The second shout out has to go the sweet and kind Editor of the Langley Advance, Bob Groeneveld, who was the first one to put in type, 'you are a writer'!!! Upon first reading those words I did wonder if he had a drinking problem, but I have since learned to embrace that fact, that I really have felt since I was a child, 'I WAS a writer'. I contacted Mr. Groeneveld about a year ago, with an email that had the subject title 'I CAN'T TAP DANCE!'....it went on to explain a few other things that I can't do, along with a few links to my blog.
I asked him, if he'd be so kind to sometime, have a look at my work and give me his opinion. I explained to him that I knew I needed to work on the 'technical' side of things, and I'm still working on that, but I wanted his honest opinion regarding if I had any real talent as a writer, stylistically. I pressed the 'send' button on that email, then I had a bit of a neurotic Woody Allen moment, the feeling of 'what did I do that for!' I was in full Charlie Brown loser mode!
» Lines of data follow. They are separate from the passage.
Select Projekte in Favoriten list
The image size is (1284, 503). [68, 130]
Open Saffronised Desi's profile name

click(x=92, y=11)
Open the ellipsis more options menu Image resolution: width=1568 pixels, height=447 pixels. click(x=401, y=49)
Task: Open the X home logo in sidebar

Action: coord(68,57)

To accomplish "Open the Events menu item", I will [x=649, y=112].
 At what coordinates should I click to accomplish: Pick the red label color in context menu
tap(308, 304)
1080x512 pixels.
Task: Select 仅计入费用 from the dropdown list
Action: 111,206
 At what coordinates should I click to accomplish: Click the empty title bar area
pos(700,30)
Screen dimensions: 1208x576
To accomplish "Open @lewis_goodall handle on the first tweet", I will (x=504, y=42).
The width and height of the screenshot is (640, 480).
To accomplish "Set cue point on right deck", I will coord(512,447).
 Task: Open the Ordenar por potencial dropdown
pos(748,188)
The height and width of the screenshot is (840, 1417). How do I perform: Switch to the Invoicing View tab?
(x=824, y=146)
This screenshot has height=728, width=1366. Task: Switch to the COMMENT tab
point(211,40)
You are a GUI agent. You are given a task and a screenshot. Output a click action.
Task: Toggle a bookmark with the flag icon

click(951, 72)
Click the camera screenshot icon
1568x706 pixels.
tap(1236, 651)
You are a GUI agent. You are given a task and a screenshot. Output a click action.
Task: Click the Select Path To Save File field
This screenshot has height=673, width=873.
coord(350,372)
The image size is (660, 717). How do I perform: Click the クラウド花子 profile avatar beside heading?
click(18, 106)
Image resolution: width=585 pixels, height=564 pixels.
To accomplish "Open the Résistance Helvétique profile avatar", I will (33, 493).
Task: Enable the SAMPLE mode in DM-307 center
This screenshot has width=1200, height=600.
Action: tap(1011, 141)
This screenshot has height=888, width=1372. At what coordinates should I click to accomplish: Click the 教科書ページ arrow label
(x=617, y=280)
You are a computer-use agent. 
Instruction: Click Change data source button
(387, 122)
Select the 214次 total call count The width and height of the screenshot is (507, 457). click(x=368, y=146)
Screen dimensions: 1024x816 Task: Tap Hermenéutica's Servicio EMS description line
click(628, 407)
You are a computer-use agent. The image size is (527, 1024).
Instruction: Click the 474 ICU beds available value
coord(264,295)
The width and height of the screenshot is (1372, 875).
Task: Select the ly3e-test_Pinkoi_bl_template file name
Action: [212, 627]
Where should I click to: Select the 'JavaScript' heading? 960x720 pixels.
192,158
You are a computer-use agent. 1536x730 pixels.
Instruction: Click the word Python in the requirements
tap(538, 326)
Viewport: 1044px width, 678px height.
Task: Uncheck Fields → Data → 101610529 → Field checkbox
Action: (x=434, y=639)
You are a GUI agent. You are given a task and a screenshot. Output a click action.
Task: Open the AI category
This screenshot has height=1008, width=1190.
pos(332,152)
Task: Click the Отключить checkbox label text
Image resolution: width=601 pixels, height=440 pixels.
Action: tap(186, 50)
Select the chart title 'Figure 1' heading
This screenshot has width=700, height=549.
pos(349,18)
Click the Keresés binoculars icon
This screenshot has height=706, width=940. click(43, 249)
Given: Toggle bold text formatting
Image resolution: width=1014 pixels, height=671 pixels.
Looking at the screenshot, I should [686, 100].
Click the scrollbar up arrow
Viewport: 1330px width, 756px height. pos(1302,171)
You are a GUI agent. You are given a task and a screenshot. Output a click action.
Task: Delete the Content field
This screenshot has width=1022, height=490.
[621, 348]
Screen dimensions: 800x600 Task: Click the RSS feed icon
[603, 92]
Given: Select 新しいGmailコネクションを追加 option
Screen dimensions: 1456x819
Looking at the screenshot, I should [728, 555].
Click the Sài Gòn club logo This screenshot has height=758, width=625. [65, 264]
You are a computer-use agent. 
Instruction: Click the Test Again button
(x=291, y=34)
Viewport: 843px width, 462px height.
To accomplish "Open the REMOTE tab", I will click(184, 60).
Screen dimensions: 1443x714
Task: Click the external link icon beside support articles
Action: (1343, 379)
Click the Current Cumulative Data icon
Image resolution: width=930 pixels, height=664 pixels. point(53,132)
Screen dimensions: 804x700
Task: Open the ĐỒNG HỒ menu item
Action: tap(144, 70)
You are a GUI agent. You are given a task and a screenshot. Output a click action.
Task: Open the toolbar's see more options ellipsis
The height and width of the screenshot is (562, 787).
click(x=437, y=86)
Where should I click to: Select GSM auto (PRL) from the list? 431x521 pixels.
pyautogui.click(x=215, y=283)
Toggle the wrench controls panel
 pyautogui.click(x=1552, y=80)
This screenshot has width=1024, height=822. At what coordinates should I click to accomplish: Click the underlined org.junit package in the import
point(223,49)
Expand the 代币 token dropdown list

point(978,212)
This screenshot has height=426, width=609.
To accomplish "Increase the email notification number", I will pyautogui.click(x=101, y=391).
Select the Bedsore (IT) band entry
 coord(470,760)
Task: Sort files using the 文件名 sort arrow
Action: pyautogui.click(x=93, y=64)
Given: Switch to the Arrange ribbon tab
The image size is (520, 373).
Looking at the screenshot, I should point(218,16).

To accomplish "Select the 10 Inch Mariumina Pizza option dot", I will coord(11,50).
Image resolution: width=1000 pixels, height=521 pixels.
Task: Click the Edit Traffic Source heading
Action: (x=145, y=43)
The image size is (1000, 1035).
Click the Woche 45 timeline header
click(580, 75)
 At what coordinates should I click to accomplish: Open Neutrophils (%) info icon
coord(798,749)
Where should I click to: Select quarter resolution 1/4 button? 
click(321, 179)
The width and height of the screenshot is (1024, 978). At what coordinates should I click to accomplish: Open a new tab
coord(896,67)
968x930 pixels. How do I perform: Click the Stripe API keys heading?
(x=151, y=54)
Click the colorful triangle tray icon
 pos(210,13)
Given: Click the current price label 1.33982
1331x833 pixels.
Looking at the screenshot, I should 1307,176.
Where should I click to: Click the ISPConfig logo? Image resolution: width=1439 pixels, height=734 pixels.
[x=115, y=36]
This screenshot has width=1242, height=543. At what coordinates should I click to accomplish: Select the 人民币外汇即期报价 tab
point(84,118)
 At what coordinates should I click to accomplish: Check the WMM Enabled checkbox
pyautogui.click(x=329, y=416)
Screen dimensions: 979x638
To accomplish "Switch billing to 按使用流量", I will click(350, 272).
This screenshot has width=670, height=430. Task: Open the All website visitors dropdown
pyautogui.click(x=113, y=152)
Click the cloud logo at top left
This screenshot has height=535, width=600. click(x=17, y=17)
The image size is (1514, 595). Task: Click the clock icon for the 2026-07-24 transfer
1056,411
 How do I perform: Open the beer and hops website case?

I didn't tell anyone what I had done, I just assumed they'd all see the Langley Advance headline soon enough....
Enter : Dickens era, young capped newsboy -
...Extra! Extra! Read all about it, local Langley woman thinks she's a writer - Editor injures himself from laughing so hard!
The crowds would gather around the newsboy and soon he would disappear in a sea of people desperate to read the tale of such a fool. Oh the horror!!
So I was more than pleasantly surprised when I got Bob's first email, and there wasn't a mention of personal injury anywhere, now that's what I call a victory!
The rest as they say, is history. So I shall continue to write, but my writing time will be divided between this blog and my attempt to compile a collection of short stories, to hopefully be transformed into a book by years end. Fingers and toes crossed.
A sincere thank you to each and every one of you who have taken the time to read my words, and to the many of you who have also taken the time to send me your thoughts about them. You're a big ol' bunch o' sweet peaches, and it's very much appreciated.
I hope you will continue with me on my journey, best to fasten your seat belts though, you never know what the road ahead has in store for you!